Dataset entries:
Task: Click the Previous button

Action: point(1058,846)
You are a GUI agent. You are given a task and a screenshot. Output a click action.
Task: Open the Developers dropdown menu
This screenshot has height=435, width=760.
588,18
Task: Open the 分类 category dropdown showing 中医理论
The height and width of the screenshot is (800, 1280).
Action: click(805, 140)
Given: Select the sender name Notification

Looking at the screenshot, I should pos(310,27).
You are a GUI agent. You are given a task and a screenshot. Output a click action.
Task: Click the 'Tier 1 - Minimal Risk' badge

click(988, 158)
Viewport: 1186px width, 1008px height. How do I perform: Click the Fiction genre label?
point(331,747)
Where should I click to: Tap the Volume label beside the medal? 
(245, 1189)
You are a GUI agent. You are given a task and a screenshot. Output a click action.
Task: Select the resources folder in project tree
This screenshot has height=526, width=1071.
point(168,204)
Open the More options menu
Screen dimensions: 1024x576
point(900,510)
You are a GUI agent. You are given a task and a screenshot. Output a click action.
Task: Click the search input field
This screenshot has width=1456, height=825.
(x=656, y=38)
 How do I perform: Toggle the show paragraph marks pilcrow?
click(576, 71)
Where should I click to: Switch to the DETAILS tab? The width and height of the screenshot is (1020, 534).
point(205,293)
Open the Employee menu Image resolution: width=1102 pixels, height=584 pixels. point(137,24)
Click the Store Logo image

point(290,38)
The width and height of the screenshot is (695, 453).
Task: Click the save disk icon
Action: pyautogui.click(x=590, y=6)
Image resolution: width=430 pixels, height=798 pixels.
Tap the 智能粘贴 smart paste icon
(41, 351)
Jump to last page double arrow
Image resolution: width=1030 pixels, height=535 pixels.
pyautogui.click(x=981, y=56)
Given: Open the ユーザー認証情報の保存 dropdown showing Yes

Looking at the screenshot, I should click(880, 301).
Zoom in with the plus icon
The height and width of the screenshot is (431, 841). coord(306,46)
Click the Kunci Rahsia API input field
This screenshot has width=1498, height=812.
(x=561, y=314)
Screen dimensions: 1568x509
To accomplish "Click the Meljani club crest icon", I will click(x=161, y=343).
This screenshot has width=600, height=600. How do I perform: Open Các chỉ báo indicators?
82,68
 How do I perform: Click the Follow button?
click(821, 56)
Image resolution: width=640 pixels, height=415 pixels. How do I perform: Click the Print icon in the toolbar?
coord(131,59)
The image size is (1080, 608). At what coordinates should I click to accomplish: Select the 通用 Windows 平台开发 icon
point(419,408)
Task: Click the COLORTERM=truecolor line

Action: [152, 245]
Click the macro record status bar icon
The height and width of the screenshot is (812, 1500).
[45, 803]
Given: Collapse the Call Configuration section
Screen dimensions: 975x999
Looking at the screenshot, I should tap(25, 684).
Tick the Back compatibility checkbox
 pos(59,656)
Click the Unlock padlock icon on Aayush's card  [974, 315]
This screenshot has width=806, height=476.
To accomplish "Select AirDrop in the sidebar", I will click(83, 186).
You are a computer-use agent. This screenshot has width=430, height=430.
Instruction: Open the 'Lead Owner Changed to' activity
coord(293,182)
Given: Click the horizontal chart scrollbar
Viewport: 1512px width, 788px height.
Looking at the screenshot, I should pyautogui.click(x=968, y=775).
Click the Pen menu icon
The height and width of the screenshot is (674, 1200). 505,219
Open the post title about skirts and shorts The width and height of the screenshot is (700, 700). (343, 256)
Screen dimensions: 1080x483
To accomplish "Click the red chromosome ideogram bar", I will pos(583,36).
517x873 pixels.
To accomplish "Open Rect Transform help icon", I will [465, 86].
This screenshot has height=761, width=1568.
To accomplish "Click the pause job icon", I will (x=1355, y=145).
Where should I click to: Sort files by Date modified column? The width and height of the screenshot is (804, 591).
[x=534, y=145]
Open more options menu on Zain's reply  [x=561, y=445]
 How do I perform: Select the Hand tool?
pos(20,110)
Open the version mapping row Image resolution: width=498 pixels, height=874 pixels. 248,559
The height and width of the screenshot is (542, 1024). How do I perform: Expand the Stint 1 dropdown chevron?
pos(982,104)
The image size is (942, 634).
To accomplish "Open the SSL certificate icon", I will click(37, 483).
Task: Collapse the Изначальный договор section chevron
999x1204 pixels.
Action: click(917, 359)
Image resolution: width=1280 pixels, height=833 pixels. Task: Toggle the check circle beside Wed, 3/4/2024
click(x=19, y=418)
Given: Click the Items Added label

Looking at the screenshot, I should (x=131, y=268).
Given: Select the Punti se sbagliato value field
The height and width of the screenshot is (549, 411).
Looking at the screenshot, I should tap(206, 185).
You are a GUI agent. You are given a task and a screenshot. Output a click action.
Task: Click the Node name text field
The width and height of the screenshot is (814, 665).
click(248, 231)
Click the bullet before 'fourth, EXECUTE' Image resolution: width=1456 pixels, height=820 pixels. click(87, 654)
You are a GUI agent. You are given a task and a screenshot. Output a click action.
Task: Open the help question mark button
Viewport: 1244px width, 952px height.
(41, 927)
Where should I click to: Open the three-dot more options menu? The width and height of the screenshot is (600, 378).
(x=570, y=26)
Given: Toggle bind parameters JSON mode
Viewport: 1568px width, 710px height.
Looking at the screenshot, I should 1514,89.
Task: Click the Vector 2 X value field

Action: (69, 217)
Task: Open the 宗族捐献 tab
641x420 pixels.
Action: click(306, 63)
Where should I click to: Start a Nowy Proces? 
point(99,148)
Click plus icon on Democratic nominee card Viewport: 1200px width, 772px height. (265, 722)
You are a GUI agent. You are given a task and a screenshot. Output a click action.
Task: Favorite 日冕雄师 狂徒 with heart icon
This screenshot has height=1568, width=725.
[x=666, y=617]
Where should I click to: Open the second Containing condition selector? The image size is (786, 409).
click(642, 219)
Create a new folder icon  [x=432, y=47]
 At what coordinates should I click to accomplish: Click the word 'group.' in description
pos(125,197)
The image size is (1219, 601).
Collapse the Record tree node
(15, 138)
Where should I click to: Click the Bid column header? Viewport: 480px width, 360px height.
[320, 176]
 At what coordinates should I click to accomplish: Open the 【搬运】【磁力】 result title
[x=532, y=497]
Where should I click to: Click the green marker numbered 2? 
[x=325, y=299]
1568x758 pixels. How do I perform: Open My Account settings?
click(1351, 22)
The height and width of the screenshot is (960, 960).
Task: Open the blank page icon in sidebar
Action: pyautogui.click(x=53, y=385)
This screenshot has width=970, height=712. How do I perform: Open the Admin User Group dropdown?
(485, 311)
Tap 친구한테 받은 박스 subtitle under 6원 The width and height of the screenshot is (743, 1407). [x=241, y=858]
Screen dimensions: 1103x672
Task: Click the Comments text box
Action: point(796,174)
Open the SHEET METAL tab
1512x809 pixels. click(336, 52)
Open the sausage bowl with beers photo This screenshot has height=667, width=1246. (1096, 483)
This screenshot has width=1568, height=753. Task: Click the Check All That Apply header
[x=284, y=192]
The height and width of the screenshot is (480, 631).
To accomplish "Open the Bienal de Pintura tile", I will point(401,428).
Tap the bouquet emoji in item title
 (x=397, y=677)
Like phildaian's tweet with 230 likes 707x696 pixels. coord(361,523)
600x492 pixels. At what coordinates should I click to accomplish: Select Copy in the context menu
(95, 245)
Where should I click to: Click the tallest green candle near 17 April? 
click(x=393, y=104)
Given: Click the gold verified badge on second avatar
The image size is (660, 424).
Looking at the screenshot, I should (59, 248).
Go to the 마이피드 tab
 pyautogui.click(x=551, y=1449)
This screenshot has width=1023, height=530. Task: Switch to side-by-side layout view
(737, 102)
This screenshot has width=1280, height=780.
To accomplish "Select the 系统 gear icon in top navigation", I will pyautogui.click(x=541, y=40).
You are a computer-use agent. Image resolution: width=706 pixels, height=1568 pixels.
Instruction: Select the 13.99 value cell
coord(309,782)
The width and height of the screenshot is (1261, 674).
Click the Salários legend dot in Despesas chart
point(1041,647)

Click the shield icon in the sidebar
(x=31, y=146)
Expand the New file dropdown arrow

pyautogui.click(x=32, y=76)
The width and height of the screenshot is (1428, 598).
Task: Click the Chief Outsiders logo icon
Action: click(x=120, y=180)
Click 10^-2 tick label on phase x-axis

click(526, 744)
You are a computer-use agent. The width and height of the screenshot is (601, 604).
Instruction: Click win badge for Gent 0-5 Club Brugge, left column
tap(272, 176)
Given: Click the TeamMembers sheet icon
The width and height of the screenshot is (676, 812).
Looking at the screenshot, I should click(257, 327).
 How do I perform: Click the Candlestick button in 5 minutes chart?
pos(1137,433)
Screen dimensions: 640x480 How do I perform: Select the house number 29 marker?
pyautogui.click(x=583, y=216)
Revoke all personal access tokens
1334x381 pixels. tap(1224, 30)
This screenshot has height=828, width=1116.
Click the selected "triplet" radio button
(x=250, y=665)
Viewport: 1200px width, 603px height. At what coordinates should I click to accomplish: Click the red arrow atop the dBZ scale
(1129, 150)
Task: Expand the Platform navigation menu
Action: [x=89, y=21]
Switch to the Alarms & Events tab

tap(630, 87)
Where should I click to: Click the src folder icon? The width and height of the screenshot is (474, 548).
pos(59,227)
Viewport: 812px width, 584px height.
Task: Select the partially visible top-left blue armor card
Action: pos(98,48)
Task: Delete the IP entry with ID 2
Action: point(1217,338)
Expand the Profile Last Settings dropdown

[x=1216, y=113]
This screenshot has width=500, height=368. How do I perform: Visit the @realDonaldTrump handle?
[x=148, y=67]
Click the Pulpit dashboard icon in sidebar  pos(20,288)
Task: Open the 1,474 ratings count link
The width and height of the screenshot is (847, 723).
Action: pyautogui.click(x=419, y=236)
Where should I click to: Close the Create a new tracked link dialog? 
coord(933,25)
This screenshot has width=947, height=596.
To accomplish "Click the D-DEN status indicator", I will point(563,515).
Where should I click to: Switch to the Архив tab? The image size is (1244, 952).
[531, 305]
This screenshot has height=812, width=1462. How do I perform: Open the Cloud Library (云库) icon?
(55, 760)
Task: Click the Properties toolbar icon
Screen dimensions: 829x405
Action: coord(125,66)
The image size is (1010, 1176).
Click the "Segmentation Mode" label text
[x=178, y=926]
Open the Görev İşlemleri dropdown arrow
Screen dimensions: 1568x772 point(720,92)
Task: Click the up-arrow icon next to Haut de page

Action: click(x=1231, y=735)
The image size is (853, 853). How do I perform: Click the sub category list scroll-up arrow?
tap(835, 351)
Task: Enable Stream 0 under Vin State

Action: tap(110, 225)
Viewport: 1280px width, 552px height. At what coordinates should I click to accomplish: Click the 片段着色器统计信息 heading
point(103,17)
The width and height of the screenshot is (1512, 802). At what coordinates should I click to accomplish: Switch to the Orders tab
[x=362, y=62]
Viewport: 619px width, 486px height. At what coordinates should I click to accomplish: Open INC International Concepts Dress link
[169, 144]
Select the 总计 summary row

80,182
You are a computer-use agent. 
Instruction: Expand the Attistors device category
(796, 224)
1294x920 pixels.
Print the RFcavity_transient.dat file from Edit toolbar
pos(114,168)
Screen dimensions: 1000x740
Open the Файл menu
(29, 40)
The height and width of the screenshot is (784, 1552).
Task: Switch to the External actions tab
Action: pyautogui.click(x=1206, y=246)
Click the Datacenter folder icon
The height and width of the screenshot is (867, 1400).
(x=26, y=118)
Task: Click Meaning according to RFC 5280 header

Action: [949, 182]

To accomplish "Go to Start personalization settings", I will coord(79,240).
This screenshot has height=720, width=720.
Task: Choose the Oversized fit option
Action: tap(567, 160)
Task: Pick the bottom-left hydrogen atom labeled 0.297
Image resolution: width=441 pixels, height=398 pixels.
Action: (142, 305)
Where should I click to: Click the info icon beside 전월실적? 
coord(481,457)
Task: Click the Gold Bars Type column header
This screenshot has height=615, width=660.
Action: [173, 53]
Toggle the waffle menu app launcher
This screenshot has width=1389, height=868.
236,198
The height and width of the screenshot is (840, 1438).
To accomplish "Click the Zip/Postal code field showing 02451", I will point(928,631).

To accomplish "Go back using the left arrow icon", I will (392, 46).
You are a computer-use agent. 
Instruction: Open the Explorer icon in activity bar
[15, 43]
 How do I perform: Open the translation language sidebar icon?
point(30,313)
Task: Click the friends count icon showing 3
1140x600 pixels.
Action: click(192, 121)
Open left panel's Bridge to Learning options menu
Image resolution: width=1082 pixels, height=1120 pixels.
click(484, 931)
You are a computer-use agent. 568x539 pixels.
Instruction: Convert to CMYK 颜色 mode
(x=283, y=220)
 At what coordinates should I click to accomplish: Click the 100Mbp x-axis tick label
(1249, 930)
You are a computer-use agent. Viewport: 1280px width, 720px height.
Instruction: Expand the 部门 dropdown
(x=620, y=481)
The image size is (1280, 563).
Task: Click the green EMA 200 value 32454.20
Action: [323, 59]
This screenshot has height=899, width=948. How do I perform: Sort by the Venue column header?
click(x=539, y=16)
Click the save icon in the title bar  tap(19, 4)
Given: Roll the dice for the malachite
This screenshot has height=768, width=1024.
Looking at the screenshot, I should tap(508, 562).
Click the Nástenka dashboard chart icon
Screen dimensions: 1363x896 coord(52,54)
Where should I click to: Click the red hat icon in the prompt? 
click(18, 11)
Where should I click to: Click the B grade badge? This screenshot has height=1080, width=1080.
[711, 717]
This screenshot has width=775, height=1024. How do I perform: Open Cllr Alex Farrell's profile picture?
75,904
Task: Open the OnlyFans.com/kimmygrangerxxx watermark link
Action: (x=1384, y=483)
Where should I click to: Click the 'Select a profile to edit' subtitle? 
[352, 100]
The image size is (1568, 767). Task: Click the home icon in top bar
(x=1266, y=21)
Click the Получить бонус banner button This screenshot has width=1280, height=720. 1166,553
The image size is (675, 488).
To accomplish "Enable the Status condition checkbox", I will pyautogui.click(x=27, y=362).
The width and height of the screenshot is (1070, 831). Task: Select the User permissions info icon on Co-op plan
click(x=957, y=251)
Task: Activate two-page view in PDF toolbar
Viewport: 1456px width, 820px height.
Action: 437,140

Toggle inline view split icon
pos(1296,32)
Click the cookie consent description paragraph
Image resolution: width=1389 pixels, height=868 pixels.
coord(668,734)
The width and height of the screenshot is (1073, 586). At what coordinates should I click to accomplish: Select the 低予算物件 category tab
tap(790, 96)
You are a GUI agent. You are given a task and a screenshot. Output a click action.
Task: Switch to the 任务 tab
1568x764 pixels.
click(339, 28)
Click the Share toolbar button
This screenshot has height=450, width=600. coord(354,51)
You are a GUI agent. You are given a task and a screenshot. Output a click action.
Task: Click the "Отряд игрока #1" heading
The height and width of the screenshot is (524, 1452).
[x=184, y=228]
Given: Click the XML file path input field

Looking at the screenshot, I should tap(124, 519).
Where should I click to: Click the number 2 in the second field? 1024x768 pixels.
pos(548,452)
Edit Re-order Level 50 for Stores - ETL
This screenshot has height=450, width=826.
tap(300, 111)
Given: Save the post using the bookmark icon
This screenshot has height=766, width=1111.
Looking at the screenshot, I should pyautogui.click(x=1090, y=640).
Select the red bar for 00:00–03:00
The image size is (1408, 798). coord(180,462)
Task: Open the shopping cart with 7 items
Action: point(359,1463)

### WHAT IS EXPECTED:
Report all lines of the data that include the word "using".

### WRITTEN SOLUTION:
To accomplish "Go back using the left arrow icon", I will (392, 46).
Given: Save the post using the bookmark icon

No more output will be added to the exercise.